Ana de las Tejas Verdes

Corrieron al henar más allá del granero, donde Matthew empacaba heno, y, oh suerte, la señora Lynde estaba charlando con Marilla por encima del cerco del sendero.

- ¡Matthew – gritó Ana –, ha pasado y fui la primera; o uno de los primeros! No soy vanidosa pero estoy agradecida.

- Bueno, siempre lo dije – respodió Matthew, contemplando alegremente la lista –. Sabía que les ganarías fácilmente a todos.

- Te has portado bastante bien, debo decirlo, Ana – comentó Marilla, tratando de ocultar su enorme orgullo del ojo crítico de la señora Lynde.
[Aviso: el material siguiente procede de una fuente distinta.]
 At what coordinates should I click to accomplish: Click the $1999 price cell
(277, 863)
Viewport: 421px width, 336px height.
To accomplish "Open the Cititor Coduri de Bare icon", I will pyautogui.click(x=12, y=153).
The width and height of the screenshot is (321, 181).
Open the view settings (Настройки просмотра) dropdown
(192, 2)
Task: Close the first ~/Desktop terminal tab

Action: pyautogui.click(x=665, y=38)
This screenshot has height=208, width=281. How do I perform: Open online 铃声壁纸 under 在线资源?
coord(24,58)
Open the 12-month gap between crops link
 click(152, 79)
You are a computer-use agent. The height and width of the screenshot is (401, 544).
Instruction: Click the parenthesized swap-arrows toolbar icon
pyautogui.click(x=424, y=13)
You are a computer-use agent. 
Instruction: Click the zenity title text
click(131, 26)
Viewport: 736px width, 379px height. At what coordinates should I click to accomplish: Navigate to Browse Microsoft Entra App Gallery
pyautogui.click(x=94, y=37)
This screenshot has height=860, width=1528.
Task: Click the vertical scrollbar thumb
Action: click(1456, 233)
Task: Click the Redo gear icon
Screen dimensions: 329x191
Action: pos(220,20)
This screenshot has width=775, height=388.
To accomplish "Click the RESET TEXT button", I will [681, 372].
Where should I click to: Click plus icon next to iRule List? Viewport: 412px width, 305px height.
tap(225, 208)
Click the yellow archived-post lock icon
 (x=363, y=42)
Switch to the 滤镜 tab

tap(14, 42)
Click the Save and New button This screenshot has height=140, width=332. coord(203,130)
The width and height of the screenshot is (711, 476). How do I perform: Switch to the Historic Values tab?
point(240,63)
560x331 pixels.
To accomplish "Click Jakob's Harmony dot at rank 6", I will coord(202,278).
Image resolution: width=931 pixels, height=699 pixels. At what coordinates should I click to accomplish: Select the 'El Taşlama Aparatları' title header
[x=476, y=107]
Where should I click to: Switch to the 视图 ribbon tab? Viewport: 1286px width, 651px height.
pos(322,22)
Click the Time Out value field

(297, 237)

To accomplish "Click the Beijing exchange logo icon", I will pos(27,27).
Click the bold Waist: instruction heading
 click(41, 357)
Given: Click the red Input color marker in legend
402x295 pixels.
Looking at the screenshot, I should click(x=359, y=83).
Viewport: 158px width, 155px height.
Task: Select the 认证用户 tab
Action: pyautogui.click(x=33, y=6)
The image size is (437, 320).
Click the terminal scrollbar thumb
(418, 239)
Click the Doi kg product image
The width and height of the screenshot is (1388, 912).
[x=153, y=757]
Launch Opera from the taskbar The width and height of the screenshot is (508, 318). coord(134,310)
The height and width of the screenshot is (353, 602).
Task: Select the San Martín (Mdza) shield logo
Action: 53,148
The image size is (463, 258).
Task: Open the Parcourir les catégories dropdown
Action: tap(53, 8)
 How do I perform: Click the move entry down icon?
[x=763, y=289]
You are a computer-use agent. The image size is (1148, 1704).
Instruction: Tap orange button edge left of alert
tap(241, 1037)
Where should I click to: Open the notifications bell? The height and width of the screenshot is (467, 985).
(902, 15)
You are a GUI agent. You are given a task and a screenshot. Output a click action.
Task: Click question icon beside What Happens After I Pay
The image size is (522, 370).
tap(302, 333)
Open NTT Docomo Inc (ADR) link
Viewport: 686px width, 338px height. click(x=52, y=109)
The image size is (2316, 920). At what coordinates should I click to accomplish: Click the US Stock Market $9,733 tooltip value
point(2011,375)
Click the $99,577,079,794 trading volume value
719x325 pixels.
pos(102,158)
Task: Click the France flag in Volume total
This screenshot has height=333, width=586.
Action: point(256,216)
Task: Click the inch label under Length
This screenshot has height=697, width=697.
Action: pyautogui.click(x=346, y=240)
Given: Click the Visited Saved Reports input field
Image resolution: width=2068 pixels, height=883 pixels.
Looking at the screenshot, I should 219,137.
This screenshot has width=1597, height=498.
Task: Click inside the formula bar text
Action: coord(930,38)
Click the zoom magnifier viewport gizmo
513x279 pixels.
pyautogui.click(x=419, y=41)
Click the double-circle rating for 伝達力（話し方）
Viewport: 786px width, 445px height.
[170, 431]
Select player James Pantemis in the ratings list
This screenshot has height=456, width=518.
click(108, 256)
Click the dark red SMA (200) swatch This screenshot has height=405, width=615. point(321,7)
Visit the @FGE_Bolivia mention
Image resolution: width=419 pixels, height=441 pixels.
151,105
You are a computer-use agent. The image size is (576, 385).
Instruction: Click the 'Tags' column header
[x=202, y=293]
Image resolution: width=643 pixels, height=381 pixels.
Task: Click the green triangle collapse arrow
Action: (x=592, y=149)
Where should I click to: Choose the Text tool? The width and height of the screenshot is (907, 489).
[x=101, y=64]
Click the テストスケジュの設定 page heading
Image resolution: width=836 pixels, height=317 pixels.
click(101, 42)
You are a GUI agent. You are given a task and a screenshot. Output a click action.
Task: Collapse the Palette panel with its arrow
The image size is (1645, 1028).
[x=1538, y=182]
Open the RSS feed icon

Pero esa alma caritativa dijo sinceramente:

- Sospecho que sí y lejos de mí está el no decirlo. Eres el crédito de tus amigos, Ana, eso es, y todos estamos orgullosos de ti.

Aquella noche Ana, que terminara una tarde deliciosa con una seria conversación con la señora Allan en la rectoría, se arrodilló dulcemente junto a su ventana abierta alumbrada por la luz y murmuró una plegaria de gratitud y aspiraciones que le salió de lo más profundo de su corazón. En ella había agradecimiento por lo pasado y reverente petición por lo futuro; y cuando se durmió sobre su gran almohada blanca, sus sueños fueron tan etéreos, dulces y hermosos como los puede desear la adolescencia.